Il ne s’agit pas de nier la pénibilité passagère de certaines scènes, ni l’agacement que provoque d’emblée l’impression que les personnages se recroquevillent sur eux-mêmes, en perpétuelle quête intérieure. Le spectateur se voit assigné à un rôle de psychologue des visages (filmés sans cesse en gros plan), d’herméneute des expressions. La contemplation de l’extérieur ne disant évidemment rien de l’intérieur, la proposition s’interrompt en quelque sorte à mi-chemin. On peut décrire Peace to Us in Our Dreams comme un film patient. Plus lent que nous et que ses propres personnages, il finit par faire de son absence de mystère une qualité, sinon une force. Une astuce de scénario plus loin, le film bascule doucement : le vol d’une arme, l’arrivée des flics, puis un meurtre s’enchaînent. La contemplation devait créer l’attention.

Paradoxalement, il faut quelques énigmes pour mieux se comprendre et trouver enfin un terrain d’entente. Alors que les dialogues commencent enfin, le jeune homme au fusil, l’oeil sans cesse collé au viseur, restreint son champ de vision pour mieux regarder, tandis qu’une vieille femme cesse d’écouter les autres pour à son tour faire de son oeil un instrument de précision. Le champ se réduit, mais le monde s’étire toujours plus. La découpe chirurgicale de ce monde se trouve ainsi freinée par l’extension rapide de l’univers du film.

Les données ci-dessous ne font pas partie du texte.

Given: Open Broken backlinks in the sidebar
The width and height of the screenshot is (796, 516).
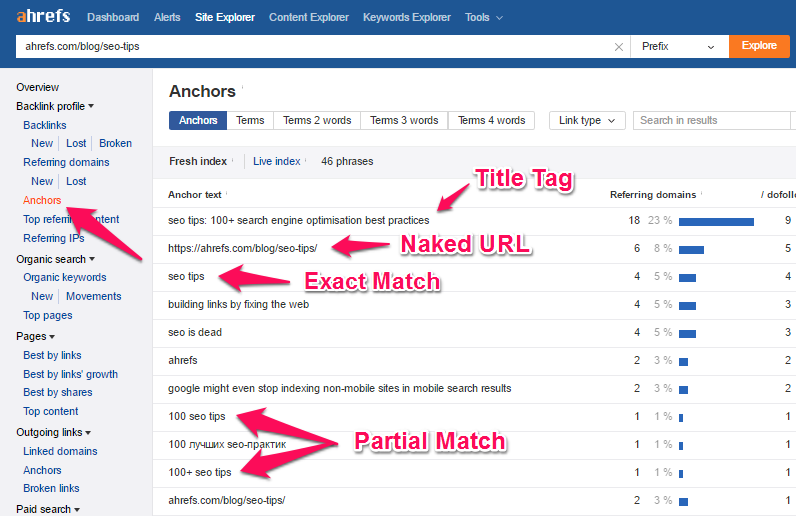Looking at the screenshot, I should [115, 143].
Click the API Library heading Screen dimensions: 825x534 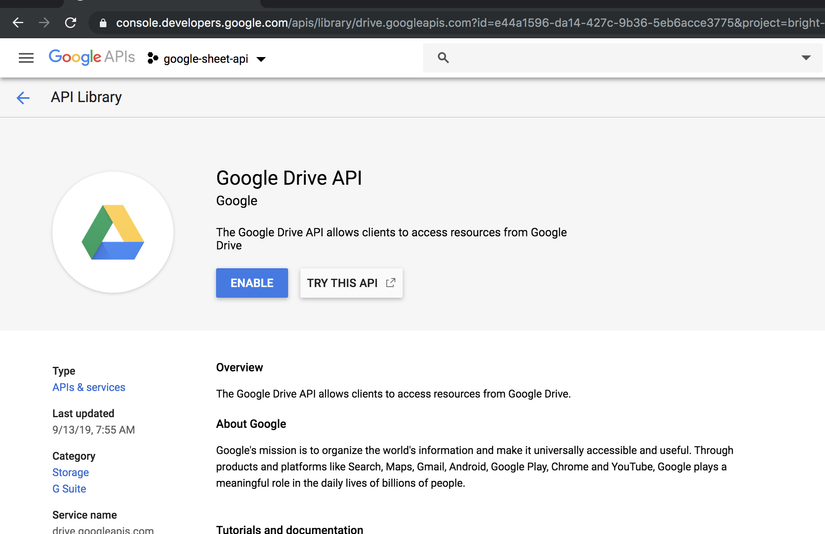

Le film en resterait-il à cette prise en charge médicale de la cure de ses personnages atones qu’il ferait manquer ses quelques beautés. Ainsi assiste-t-on dans la dernière partie du film à la naissance d’un monde avec ses premiers animaux, son premier peuple, et enfin ses relations sociales naissantes. Si Peace to Us in Our Dreams repose sur ses basculements, faisant comme si l’écriture et le découpage s’étaient trouvés débordés, c’est pour introduire un dernier dépassement, plus simple celui-ci : les bourgeons sont bien là.